La Certosa del Montello: ricostruzione di un’assenza, eco di un’eternità

Un viaggio nel tempo, tra splendore e decadenza, per riscoprire le vicende che hanno segnato il destino di un edificio dalla grande carica spirituale e simbolica, materialmente perduto ma mai cancellato dall’immaginario storico locale.

I Martedì in Villa”, tradizionale appuntamento culturale settimanale trevignanese, hanno ospitato ieri una serata di approfondimento su un affascinante e poco conosciuto capitolo della storia veneta: la certosa di San Girolamo, un monastero che sorgeva sul Montello, in corrispondenza di quello che è oggi territorio del comune di Nervesa della Battaglia.

Attraverso immagini inedite e documenti (raccolti nel suo libro “Il Bosco e l’Abbazia, i nobili Giusti e il Montello”), Maria Grazia Cecchini, storica e scrittrice, ha svelato i fasti e il declino di quella che fu la prima certosa dell’ordine dei certosini in Veneto, fondata nel 1348 grazie all’iniziativa del vescovo di Padova Ildebrandino Conti, amico e guida spirituale di Francesco Petrarca.

Ciò che rende particolarmente affascinante questa vicenda è la quasi totale assenza di tracce materiali visibili della certosa nel paesaggio attuale del Montello. Come ha spiegato la relatrice, ciò che resta è una grande spianata; una distesa che balza all’occhio per il suo porsi paesaggisticamente in controtendenza rispetto al classico panorama collinare del territorio. Documenti d’archivio parlano di una dolina, chiusa dagli stessi monaci con l’aiuto della nobiltà locale. 

Una presenza, quella del monastero, confermata dalla presentazione dell’immagine di un dipinto ad olio inedito, ritrovato nella Galleria delle Carte della Grande Chartreuse. La rappresentazione, risalente alla fine del Seicento, esprime fedelmente la struttura architettonica del luogo di ascesi e offre ne offre un’ultima, preziosa, testimonianza visiva

Attirando intellettuali e nobili veneziani e padovani, grazie ai lasciti e alla protezione di famiglie influenti, tra cui i Collalto, la certosa divenne presto un polo di cultura e spiritualità, prosperando con un’economia basata sulla produzione di vino, cereali e rimedi farmaceutici.

Quella della studiosa non è una mera catalogazione di dati, bensì una vera e propria opera di rivitalizzazione: documenti solo apparentemente asettici, attraverso un lungo lavoro di analisi, hanno permesso di ricostruire la vita monasteriale degli uomini che popolavano quel luogo di cultura e preghiera, abili gestori di un’economia fiorente.

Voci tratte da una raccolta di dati
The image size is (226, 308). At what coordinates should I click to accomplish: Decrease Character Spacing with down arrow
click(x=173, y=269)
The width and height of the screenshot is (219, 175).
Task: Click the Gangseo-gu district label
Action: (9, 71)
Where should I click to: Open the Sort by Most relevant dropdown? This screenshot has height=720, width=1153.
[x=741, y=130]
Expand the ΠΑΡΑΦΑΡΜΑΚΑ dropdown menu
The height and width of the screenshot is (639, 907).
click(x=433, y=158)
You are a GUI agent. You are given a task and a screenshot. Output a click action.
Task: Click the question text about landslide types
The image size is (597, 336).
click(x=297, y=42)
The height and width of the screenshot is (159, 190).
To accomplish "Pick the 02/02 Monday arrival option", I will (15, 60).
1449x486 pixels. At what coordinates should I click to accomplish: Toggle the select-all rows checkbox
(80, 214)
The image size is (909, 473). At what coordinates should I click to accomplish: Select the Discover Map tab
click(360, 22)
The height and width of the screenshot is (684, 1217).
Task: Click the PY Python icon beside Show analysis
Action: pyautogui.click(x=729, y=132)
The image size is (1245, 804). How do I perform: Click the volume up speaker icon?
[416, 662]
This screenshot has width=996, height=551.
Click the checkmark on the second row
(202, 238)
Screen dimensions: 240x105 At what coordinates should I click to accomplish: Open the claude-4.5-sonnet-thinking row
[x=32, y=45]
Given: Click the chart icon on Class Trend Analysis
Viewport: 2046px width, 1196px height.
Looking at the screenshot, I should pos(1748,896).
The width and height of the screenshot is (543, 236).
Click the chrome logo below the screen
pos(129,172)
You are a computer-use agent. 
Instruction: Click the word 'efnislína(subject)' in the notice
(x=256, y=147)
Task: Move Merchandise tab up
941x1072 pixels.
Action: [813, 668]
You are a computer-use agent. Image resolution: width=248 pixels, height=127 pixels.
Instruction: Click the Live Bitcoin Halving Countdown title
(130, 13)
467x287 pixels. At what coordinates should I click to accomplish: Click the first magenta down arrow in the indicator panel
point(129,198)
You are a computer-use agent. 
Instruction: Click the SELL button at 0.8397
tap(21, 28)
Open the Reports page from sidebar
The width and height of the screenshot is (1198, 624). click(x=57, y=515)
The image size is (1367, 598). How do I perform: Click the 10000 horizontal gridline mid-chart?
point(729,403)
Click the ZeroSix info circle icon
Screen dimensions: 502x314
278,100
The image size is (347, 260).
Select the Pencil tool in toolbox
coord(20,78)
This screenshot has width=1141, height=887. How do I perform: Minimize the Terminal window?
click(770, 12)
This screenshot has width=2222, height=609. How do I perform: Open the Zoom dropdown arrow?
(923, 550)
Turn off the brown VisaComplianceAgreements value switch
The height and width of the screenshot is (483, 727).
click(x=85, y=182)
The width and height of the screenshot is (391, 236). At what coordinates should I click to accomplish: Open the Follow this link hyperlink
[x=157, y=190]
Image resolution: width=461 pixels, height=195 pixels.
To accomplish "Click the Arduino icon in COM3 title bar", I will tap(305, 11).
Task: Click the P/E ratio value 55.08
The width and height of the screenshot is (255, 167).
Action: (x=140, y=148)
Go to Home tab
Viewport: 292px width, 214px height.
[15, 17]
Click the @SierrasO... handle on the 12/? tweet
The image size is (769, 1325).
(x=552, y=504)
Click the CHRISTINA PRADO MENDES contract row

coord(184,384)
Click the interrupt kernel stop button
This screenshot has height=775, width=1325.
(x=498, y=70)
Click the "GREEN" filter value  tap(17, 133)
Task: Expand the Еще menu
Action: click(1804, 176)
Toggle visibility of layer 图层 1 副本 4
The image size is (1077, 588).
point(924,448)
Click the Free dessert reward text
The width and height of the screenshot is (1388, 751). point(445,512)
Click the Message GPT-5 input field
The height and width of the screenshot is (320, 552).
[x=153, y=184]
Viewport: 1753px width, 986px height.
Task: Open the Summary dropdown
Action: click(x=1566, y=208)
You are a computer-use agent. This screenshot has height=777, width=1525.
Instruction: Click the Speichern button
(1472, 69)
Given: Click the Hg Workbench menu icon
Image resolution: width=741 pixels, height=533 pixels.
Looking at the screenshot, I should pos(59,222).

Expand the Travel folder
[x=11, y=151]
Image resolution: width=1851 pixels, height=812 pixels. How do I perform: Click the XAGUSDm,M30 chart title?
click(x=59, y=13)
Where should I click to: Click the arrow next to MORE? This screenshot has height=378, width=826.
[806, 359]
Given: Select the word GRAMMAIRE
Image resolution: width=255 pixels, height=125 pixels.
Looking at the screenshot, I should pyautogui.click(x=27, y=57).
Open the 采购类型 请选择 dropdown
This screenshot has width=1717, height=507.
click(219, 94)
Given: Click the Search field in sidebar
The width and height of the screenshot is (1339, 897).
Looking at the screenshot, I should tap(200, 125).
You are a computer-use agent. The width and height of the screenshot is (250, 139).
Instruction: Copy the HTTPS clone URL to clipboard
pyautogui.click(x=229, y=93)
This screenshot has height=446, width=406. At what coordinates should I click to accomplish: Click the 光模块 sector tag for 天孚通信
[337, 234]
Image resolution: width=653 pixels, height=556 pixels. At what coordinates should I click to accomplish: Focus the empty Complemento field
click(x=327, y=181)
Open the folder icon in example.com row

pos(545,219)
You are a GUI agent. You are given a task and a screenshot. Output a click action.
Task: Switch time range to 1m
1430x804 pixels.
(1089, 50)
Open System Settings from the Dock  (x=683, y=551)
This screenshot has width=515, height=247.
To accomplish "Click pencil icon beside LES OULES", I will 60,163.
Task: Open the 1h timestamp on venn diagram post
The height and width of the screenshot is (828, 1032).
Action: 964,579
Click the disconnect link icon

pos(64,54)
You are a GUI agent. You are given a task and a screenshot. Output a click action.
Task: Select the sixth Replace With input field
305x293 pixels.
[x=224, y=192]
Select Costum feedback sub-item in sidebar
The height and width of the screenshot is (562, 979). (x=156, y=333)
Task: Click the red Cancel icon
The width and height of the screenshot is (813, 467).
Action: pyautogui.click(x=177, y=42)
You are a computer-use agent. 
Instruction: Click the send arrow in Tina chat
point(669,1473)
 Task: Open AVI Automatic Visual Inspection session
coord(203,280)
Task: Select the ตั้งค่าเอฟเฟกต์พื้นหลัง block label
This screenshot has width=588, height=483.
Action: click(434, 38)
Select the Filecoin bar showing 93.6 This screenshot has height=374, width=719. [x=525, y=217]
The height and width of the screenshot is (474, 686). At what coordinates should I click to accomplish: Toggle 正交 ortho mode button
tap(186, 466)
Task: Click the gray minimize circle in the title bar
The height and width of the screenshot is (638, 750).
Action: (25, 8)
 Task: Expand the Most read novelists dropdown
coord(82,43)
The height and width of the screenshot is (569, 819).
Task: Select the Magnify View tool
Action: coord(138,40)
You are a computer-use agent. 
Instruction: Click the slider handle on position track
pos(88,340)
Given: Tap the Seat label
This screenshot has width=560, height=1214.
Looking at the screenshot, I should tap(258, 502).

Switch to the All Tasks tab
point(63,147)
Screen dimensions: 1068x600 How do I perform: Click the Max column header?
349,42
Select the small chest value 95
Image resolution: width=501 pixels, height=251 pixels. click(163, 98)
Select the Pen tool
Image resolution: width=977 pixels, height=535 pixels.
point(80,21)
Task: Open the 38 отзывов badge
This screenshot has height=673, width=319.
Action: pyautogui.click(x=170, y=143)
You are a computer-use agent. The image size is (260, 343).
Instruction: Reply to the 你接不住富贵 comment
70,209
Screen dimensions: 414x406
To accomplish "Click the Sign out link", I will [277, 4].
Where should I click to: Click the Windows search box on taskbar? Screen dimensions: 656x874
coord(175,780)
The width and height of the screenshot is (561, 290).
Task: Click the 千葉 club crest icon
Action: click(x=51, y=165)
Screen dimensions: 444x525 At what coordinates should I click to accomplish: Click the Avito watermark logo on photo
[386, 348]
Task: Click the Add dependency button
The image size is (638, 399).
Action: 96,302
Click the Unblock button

Istruzione »
Continua l'articolo sulla certosa del Montello a partire dall'ultima frase riportata.

Risposta »
Il materiale ricavato con un lavoro certosino – in questo caso nel vero senso della parola – dai registri dell’Archivio di Stato di Treviso, rivela la quotidianità del monastero: dai beni prodotti e commerciati fino agli elenchi di spese per calzature e biancheria sacra. L’attenzione del pubblico è stata catturata dalle vicende legate alla spezieria del monastero, un tempo rinomata per la preparazione di rimedi officinali, la cui attività venne bruscamente interrotta da un decreto della Repubblica di Venezia nel 1768. Tuttavia, le carte testimoniano che la produzione di spezie e rimedi naturali continuò per uso interno fino alla fine del secolo.

La storia della certosa del Montello, così come quella di molti altri monasteri, fu segnata irrimediabilmente dall’arrivo delle truppe napoleoniche. L’Armée d’Italie, spinta formalmente da ideali rivoluzionari ma sostanzialmente da impellenti necessità economiche, impose gravosi tributi al monastero, contribuendo al suo inesorabile declino. La professoressa ha mostrato un’ interessante campionatura di ricevute d’imposte pre-stampate che testimoniano il peso di queste imposizioni sui monaci, costretti a indebitarsi per far fronte alle richieste vessatorie dei nuovi occupanti.

Il colpo di grazia arrivò nel 1806, quando un decreto del viceré Eugenio di Beauharnais sancì l’abbandono forzato del monastero da parte degli ultimi 14 monaci e quattro laici. Nel 1812, con la definitiva confisca dei beni ecclesiastici da parte di Napoleone, la certosa venne distrutta e i suoi preziosi arredi venduti.

L’appuntamento a Villa Onigo è stata un’occasione per immergersi in un affascinante passato, tra intrighi storici, simbolismi certosini e il dramma di un’epoca segnata da cambiamenti radicali. Un tributo doveroso a quei monaci che, in silenzio, accettarono il loro amaro destino lasciando per sempre le certezze e la tranquillità dei luoghi della loro crescita spirituale. 

(Autore: Francesco Bruni)
(Foto: Francesco Bruni)
(Articolo e foto di proprietà di Dplay Srl)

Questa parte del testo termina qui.